Unsociable media: Our tips on using social media during the party season
Sometimes, the urge to say something, anything is unbelievable. Halfway through your office party, and after your eighth glass of red, that awful man that heads up your sales team saunters up to you. He says something breathtakingly inappropriate, and sidles off, hands in pockets, possibly whistling. You are left red-faced, and more than a little outraged. Heading to the toilet to calm down, you can’t resist a quick tweet. ‘So-and-so from Sales just said this!’ you type furiously. ‘What an idiot. #[insertcompanyname]’. And that’s your first mistake.
The trick to enjoying social media during the party season is very simple. If you find yourself wanting to say or post anything that you know will a) enrage someone else or b) compromise your job, beware. Here are Further’s top tips for keeping your reputation intact this December:
1) When you’re out and about, get off Twitter. The whole night. Tweeting about how much fun you’re having looks ridiculous, and to be honest, who cares? The chances are, everyone else is also at a party. Constantly drawing attention to the wild night you’re having always looks faintly absurd; it’s a sad paradox. Avoid at all costs.
2) Hold your tongue. Emboldened by alcohol, you finally pluck up the courage to comment underneath a hated colleague’s photo with a pithy remark, such as ‘You look like a pig in a dress.’ This may well be funny in the ladies’ loos, when you’re surrounded by a gaggle of giggling pals egging you on. The chances are, this will stop being funny when aforementioned hated colleague approaches your desk at 9.03am on Monday morning, and then tells your boss.
3) Be discreet.
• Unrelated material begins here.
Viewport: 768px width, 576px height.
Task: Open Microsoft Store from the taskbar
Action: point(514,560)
If you do find yourself sharing a kiss with a colleague, try and make sure you’re away from prying eyes (and camera phones.) There’s nothing worse than finding out a romantic moment exists in photo form. Of course, we’d never recommend a smooch with a colleague, but as long as you’re both single, do so at your own risk!
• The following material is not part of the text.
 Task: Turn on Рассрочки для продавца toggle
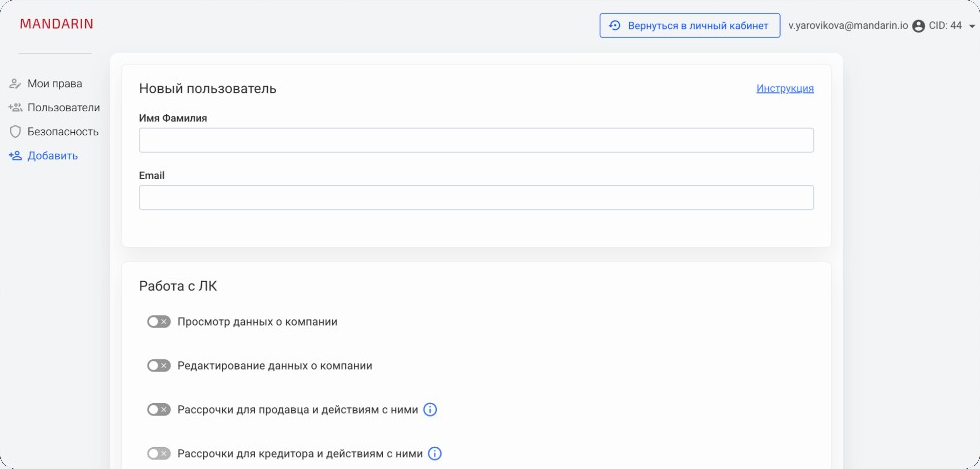(159, 410)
4) Consideration is key. Let your boss enjoy that huge chocolate mousse she ordered, and allow her to eat it drunkenly in the corner. Don’t feel the need to post a picture of her private moment all over Twitter. The lady works hard. Allow her this moment of indignity with the mousse.
5) If you’re sat next to people you don’t know very well, and the conversation is lacking somewhat, resist the urge to get your phone out and pass the time by checking out photos of your ex on Facebook. Not only is this the height of rudeness, but it’s also a tad narrow-minded. Give these people a chance. After a few glasses of wine, you may find out things about Gavin from Accounts that will make you see him in a whole new light.
6) Finally, remember, alcohol has a set of inverse laws; the commonest being the cleverer you think you’re being, the sillier you are. If you tweet or post a negative thinly-veiled reference that you think won’t be noticed, and you believe is the social media equivalent of the enigma code, believe us, it will. Tweeting ‘Some things just go on and on and on…’ during the MDs speech isn’t big or clever. It just makes you look like you have a bad attitude. Which most MDs don’t like.
These guidelines are mainly common sense. However, if you’re absolutely desperate to get on Facebook after you get home, there’s nothing wrong with a happy, energetic status update saying what an ace night you’ve had. You can go to bed smelling faintly of gin, party streamers in your hair, and most importantly, your reputation fully intact. Hurrah.